Katowice, Poland, site of the upcoming UN climate talks (COP24).
This year has brought many reasons for pessimism when it comes to climate change. Ever more stark warnings from climate scientists. Wildfires across California. And 2018 on course to be the fourth warmest year on record.
But, as the latest round of the UN climate change talks begin in Katowice, Poland, it is worth remembering that we have, in the 2015 Paris Agreement, the framework we need to build a common response to this global challenge.
Paris set the scene
Paris was built on four important elements: a robust scientific basis, namely the 5th Assessment Report of the Intergovernmental Panel on Climate Change (IPCC), released in 2013; a broad coalition of non-state actors, including business, local government and non-profits, mobilised through the Lima-Paris Action Agenda; effective financial support, primarily but not exclusively through the Green Climate Fund; and bottom-up plans put forward by both developed and developing country governments.
These Nationally Determined Contributions (NDCs), as they are known, gave governments the confidence to propose emissions targets and actions without taking on legally binding commitments. The process has focused minds, uncovered opportunities, and set a process in motion to translate the global goals of Paris to the national level.
But these first NDCs are not, collectively, equal to the task: if they are implemented as written, they would lead to 3.4°C of warming by the end of the century, more than double the limit of 1.5°C Parties agreed to strive to stay below in the Paris Agreement, and also far more than the well below 2°C backstop goal.
What Katowice must deliver
Crucial to success of the talks in Poland, then, is a robust set of rules governing how these NDCs – which were prepared back in 2014-15 – are updated. Rules are needed on transparency around NDCs, governments’ accountability for them and, ultimately, how they can be made more ambitious in line with the climate science.
Again, the groundwork has been laid.
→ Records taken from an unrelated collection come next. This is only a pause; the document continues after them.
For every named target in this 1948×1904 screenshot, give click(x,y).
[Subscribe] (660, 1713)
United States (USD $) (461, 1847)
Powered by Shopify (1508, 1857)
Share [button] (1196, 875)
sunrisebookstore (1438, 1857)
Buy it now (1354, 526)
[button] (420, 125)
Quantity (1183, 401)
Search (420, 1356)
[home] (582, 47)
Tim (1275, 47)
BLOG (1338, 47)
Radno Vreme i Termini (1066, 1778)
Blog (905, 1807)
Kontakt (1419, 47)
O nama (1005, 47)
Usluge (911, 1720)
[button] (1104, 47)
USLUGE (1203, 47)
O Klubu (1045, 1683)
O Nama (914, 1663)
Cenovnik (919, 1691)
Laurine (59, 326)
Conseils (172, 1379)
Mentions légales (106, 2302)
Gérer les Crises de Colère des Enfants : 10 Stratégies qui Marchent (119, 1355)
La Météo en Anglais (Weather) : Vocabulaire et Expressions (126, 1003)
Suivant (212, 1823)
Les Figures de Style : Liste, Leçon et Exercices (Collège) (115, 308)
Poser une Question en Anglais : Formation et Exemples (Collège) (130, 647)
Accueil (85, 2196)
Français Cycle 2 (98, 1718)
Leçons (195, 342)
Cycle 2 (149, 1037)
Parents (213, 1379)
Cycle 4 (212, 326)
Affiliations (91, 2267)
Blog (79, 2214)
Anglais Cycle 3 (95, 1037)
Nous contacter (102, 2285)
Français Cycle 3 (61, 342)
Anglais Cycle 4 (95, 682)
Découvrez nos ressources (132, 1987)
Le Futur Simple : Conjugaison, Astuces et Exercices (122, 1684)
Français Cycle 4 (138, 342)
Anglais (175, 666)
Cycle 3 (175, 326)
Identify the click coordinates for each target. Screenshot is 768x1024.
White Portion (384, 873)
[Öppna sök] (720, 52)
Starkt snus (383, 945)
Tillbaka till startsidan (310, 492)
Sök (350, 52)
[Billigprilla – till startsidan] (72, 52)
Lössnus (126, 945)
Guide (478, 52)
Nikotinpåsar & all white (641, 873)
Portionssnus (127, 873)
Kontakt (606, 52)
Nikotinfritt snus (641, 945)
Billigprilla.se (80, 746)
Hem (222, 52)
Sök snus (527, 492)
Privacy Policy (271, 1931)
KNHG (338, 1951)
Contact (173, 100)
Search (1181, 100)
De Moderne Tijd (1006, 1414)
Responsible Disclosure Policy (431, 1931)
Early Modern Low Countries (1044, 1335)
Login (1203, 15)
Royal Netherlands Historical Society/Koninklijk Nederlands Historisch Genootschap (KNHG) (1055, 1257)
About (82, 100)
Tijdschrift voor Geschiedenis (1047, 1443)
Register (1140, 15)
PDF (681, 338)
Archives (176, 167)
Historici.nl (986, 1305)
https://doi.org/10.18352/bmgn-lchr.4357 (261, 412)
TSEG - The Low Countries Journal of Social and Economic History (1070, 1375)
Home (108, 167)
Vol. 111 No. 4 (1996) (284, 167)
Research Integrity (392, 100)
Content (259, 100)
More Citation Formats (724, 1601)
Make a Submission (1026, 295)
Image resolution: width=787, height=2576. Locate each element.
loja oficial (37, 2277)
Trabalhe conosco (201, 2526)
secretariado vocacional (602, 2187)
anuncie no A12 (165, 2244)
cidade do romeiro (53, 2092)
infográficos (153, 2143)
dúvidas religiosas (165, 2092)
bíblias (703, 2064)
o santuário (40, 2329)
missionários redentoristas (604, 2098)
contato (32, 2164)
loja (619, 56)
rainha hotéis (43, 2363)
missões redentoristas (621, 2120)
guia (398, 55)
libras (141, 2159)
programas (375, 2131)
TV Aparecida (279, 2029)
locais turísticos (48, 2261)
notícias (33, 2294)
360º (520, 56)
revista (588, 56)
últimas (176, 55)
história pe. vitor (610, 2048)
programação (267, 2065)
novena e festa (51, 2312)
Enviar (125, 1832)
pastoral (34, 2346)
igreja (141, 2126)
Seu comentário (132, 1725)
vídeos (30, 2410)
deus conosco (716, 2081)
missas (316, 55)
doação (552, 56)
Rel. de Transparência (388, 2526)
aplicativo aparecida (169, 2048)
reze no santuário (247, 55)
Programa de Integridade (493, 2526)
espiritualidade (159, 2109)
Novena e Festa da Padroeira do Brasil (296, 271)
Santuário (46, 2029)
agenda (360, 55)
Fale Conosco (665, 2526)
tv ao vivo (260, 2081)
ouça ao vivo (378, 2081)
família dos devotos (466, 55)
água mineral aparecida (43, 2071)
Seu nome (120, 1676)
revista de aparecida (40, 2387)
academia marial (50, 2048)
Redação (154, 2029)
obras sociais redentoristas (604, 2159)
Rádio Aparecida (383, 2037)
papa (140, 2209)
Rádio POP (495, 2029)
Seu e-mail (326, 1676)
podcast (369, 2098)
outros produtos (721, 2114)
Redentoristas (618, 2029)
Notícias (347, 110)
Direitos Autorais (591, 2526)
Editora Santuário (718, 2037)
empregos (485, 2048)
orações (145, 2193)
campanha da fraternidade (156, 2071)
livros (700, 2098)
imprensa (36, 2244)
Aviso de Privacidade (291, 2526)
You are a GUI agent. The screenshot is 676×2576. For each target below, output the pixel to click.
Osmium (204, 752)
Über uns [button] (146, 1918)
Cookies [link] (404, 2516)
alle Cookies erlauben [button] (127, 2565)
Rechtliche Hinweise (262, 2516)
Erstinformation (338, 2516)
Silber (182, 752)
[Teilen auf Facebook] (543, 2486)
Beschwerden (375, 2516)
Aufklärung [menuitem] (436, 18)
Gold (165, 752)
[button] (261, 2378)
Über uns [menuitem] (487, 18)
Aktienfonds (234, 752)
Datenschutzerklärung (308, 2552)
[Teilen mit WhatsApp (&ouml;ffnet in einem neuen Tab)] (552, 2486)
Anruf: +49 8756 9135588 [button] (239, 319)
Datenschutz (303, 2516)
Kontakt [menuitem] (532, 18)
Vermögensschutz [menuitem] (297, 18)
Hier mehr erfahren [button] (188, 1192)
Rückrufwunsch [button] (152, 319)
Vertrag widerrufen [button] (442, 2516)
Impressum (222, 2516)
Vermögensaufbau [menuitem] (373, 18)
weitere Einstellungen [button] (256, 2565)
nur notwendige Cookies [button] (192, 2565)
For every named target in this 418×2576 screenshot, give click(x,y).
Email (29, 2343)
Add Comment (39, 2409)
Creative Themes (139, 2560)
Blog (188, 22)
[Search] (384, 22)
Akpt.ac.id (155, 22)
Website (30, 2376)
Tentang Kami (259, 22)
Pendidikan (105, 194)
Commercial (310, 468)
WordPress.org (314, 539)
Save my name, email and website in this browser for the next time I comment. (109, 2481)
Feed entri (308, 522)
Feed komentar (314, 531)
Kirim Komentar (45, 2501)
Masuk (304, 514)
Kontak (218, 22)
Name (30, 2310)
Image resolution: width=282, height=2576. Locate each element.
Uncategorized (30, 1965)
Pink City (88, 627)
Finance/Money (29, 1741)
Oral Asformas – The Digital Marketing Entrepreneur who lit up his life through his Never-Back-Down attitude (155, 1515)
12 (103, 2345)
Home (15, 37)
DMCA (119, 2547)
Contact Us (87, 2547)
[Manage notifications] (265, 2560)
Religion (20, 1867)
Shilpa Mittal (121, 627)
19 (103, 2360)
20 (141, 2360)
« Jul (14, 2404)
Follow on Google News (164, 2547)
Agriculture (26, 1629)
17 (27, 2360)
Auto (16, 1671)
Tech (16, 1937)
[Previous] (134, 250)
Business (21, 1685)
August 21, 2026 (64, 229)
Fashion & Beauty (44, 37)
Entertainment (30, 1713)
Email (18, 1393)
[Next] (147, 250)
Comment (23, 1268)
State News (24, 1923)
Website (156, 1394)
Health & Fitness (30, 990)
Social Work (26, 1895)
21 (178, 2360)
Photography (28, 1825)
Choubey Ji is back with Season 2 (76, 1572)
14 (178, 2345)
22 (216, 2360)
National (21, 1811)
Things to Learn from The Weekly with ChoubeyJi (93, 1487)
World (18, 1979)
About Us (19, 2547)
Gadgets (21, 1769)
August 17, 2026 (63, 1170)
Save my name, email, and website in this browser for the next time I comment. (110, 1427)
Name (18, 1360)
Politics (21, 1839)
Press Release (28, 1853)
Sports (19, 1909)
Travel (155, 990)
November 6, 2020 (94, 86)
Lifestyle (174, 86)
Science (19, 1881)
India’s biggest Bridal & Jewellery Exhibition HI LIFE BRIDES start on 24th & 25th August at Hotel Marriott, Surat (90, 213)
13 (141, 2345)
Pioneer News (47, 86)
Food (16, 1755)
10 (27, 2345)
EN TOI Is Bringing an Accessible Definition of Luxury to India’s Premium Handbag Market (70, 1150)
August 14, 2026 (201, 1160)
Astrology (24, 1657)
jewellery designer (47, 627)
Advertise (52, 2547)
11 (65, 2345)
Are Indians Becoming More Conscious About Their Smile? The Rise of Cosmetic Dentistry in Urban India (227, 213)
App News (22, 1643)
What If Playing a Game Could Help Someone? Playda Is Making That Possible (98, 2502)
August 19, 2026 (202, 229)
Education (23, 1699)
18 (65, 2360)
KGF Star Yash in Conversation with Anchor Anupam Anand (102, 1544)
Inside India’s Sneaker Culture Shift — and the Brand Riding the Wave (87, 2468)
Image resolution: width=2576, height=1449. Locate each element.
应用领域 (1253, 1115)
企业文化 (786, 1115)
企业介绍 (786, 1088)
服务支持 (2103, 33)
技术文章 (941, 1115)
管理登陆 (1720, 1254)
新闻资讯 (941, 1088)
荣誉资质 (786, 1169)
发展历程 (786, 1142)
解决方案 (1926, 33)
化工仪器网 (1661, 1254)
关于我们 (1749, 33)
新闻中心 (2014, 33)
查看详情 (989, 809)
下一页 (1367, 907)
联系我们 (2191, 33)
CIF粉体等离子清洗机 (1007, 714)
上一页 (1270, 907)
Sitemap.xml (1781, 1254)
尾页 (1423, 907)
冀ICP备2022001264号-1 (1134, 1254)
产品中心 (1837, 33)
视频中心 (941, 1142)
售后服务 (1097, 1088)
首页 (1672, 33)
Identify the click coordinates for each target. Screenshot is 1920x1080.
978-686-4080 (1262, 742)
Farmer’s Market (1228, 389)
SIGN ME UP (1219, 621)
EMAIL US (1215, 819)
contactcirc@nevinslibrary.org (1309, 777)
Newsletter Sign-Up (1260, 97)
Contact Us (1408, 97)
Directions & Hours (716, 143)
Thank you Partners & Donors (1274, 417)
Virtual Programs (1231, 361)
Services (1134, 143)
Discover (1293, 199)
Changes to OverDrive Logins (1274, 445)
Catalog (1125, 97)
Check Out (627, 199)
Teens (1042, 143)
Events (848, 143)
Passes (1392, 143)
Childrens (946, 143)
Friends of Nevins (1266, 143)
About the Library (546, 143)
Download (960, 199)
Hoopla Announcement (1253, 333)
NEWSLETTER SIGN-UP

The Talanoa Dialogue has allowed parties to share experiences and, hopefully, will give them confidence to enhance their targets. The IPCC’s 1.5°C report has vividly set out the scale of the problem, and provides the scientific basis for decisive action.
Finance, as always, will have an important part to play in Katowice. The most climate-vulnerable countries are also the poorest: they need to see solidarity and financial support as they adapt to climate change while seeking to develop in a low-carbon manner. The Paris Agreement enshrined the goal, set in 2009, of mobilizing $100 billion each year in climate finance by 2020, and maintaining at least this level until 2025. However, there is no clarity as to what happens after that date.
More ambition necessary
It will also be crucial to increase ambition regarding emissions reductions before 2020, when the NDCs come into effect, and further accelerate the needed transformations in our energy, transport and industrial systems, and protect and restore forests and other natural systems. Those countries that haven’t yet done so must ratify the Doha Amendment to the Kyoto Protocol, which establishes a second commitment period (covering 2013-20); while 120 parties have done so, it remains 24 signatures short of entering into force.
If these outcomes can be secured in Katowice, negotiators will have laid the foundations for continued multilateral progress in tackling climate change. But it shouldn’t be forgotten that there is a fifth element that underpins the Paris Agreement: strong popular support for taking action on greenhouse gas emissions.
In the face of such worrying scientific evidence, and despite the best efforts of those who seek to profit from the status quo, we must mobilise ever-greater public support to ensure that negotiators at Katowice and at climate talks yet to come have a clear mandate for aggressive, ambitious climate action.
Manuel Pulgar-Vidal is the leader of WWF’s global climate and energy programme. He is based in Lima, Peru.